In der Tat geht es nicht in erster Linie um ADHS oder Problem XYZ, es ist m.E. viel mehr Ausdruck der Unzufriedenheit mit der aktuellen Situation (sonst käme man wahrscheinlich gar nicht auf die Idee das Geschehen zu überprüfen). Ich empfinde es als eine „Back-to-the-roots-“ fast Nostalgie-Stimmung. Die Herausforderung nicht annehmen wollen. Eine Art Umdenken, dass dem Fortschritt bisweilen entgegen steht. Wenn wer sagt, ADHS ist keine tatsächliche Störung und seine Ursachen in den sozialen Bedingungen sieht, dann ist, unabhängig von der Frage ob das so ist, klar, dass bejubelte neue Errungenschaften negativ gesehen werden. Und das finde ich schon einen wichtigen Indikator für das Miteinander. Dann kann ich sagen, die Kritik ist fachlich nicht zu halten. Die Idee oder der Wunsch dahinter, schert sich allerdings kaum um Gütekriterien und Signifikanzen.

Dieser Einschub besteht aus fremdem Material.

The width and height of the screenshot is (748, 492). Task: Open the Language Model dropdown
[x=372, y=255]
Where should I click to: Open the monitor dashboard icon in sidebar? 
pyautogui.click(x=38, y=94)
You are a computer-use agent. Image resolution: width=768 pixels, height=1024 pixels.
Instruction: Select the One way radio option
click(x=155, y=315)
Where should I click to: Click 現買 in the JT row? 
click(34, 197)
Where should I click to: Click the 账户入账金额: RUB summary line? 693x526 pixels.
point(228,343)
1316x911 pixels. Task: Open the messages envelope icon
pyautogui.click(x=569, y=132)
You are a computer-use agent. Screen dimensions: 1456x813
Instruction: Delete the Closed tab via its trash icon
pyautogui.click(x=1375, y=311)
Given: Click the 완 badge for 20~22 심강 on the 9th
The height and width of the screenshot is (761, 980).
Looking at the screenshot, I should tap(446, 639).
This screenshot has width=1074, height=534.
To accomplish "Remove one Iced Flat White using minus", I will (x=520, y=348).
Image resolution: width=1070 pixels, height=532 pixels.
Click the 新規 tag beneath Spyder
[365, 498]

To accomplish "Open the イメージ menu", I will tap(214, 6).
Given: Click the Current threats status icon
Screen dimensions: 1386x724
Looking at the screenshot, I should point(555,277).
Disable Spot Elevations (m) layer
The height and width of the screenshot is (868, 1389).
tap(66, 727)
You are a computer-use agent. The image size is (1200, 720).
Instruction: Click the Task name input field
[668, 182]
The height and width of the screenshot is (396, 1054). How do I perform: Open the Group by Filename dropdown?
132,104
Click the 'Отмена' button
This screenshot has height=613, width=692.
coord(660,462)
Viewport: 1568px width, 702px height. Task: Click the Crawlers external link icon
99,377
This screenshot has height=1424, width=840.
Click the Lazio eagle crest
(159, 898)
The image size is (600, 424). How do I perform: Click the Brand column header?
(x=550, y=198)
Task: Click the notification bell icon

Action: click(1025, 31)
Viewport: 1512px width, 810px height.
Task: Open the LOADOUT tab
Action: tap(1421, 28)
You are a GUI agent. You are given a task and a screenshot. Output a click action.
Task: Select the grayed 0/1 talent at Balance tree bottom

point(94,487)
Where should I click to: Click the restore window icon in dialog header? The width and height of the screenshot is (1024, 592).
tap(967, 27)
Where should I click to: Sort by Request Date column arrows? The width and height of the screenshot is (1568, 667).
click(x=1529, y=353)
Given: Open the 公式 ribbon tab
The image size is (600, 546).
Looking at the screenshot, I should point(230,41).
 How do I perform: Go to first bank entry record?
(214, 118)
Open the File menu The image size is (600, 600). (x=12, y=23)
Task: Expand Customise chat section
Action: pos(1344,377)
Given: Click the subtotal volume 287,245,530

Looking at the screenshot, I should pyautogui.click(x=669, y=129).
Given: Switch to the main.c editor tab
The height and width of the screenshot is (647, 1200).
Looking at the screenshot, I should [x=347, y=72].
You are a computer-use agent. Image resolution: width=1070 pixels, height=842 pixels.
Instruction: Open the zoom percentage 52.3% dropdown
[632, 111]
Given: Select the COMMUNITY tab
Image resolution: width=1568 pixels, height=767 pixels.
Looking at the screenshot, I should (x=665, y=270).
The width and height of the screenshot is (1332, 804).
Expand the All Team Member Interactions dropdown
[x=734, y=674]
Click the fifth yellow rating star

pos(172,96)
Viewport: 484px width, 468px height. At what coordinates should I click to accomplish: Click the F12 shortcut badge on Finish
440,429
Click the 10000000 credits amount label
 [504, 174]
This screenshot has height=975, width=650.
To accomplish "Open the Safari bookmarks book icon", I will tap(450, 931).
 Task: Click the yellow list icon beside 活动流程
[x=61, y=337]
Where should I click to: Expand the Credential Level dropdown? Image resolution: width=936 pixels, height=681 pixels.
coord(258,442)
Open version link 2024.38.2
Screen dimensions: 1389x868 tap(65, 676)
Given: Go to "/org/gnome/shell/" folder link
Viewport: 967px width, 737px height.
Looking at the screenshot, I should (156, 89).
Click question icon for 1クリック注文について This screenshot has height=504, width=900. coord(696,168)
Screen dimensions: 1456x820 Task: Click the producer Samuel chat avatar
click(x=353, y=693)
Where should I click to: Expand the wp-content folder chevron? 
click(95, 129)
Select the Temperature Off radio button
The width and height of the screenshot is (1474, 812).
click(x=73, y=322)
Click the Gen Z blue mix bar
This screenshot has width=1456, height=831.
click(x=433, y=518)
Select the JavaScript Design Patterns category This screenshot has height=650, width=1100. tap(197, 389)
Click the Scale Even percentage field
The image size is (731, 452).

Entsprechend sehe ich die Kritiker des konkreten Anliegens in erster Instanz derzeit als sowas wie den moralischen Fingerzeig, den ich persönlich nicht ganz unberechtigt sehe, und in zweiter Instanz als das Sprachrohr viel abstrakterer Phänomene, gegen die sich zunehmend auf ganz vielen verschiedenen Ebenen aufgelehnt wird (PISA, Unterschichtendebatte, ADHS usw. laufen fast alle auf wenigstens verwandte Faktoren zurück). Denn wir halten fest, sie sind mehr als deutlich in der Minderheit und kritisieren trotzdem Verfahren, die auf anderen Ebenen und von der Masse, als wissenschaftlich fundiert und legitimiert gelten. So sind sie m.E. entweder „bekloppt“ oder haben eine ganz andere Intention als die augenscheinliche. Dafür spricht m.E. auch, dass sich ein Verein wie die Scientologen mit dem Thema beschäftigt. Und an dieser Position werden sie entweder als „bekloppt“ abgestempelt oder aber sie greifen sich den unzufriedenen Bürger ab. Da man solcher Art Organisationen i.d.R. da wo es mind. mittelfristig fruchtbar ist findet, wäre es doch irgendwie schon grob fahrlässig sich dem ganzen nicht oder mit geringer Aufmerksamkeit zu nähern.